CareerCup

sort the timings (both arrival and departure )

intilaize two variables count and max equal to 0

whenever there is an arrival increment count and and when there is a departure decrement count

and at every step (increment or decrement ) compare it with max and then if count is greater than max update it .....

return max

max is nothing but the maximum no of buses going to be there at any point of time
so there need to max number of platforms

find maximum overlap count that is the answer.

Trick is to think of a domain set for time - lets say hour or minute or seconds.
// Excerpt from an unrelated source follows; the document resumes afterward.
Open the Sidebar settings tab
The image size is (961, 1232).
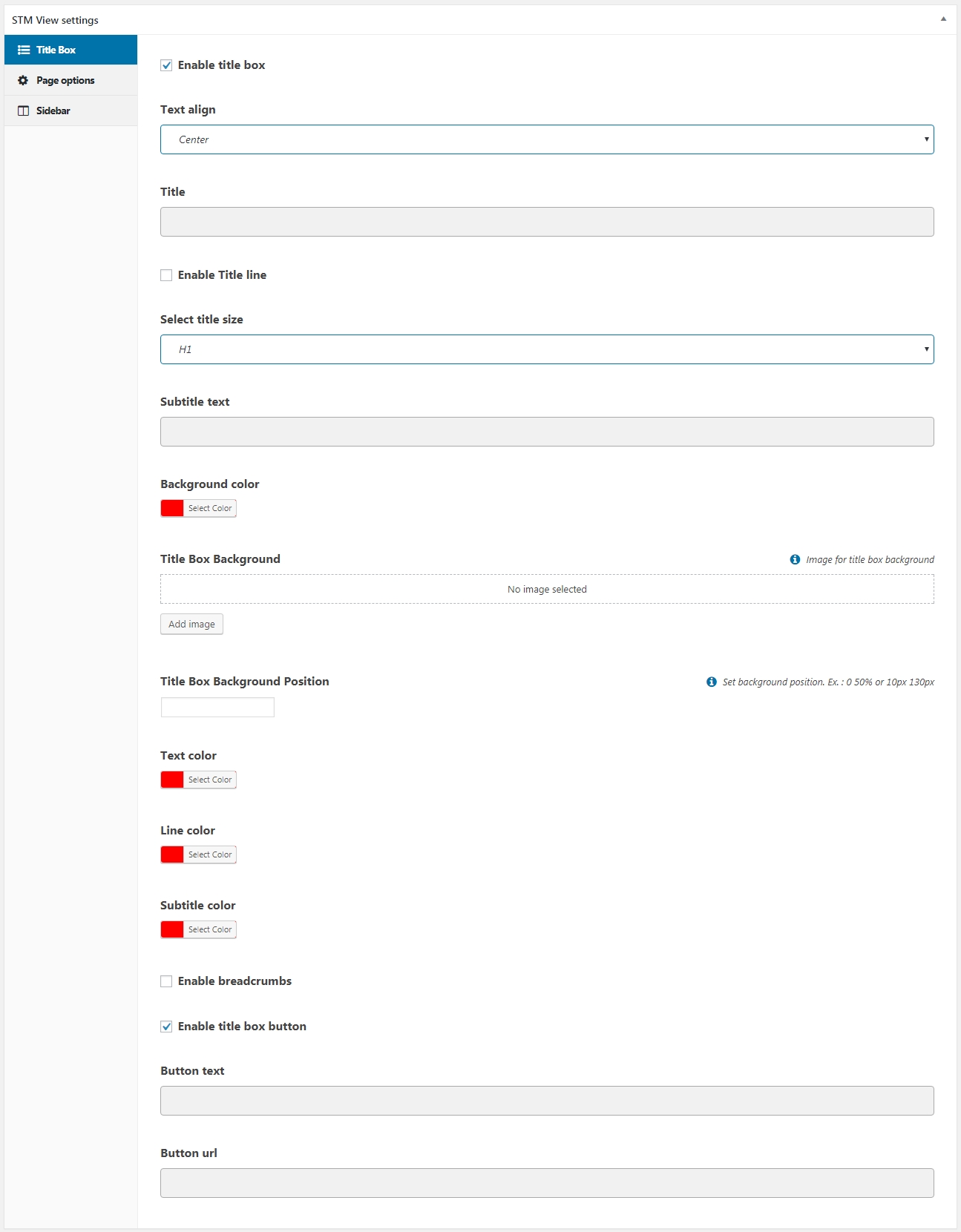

Below logic is for domain set "mins"

public class BusStandArrivalTimeMinPlatforms {
	
	public static void main(String[] args) {
		BusDetail[] busDetails = new BusDetail[5];
		busDetails[0]=new BusDetail(){{
			arrivalTime=10*60; //10 AM
			haltTime=20; //20 mins
		}};
		busDetails[1]=new BusDetail(){{
			arrivalTime=(int) ((10.5)*60); //10:30 AM
			haltTime=30; //30 mins
		}};
		busDetails[2]=new BusDetail(){{
			arrivalTime=11*60; //11 AM
			haltTime=15; //15 mins
		}};
		busDetails[3]=new BusDetail(){{
			arrivalTime=(int) (10.5*60); //10:30 AM
			haltTime=35; //35 mins
		}};
		busDetails[4]=new BusDetail(){{
			arrivalTime=10*60+40; //10:40 AM
			haltTime=5; //5 mins
		}};
		System.out.println("Min platforms: "+getMinPlatfoms(busDetails));
	}
	
	public static int getMinPlatfoms(BusDetail[] busDetails) {

		int domain=24*60;
		int [] slots = new int[domain];
		
		for (BusDetail busDetail : busDetails) {
			for(int i=busDetail.arrivalTime; i<busDetail.arrivalTime+busDetail.haltTime;i++){
				slots[i]++;
			}
		}
		return findMaxValue(slots);

	}
	
	public static int findMaxValue(int... array){
		assert(array.length>0);
		int max=array[0];
		for (int i : array) {
			if(max<i){
				max=i;
			}
		}
		return max;
	}
}

class BusDetail {
	public int arrivalTime;
	public int haltTime;
}

#code in python
bus_timings = [[100, 15],[110, 10], [120, 3], [122, 5], [150, 25], [150, 20], [152, 30]]

platforms = []

for arrival in bus_timings:
    found_slot = False
    for p in platforms:
        last_bus = p[-1]

        if(last_bus[0] + last_bus[1] < arrival[0]):
            p.append(arrival)
            found_slot = True
            break

    if not found_slot:
        new_platform = []
        new_platform.append(arrival)
        platforms.append(new_platform)


for p in platforms:
    print p

Calculate the time at which maximum buses are at the platform(O(nlogn) by sorting). The number of buses present at this time is the number of platforms needed.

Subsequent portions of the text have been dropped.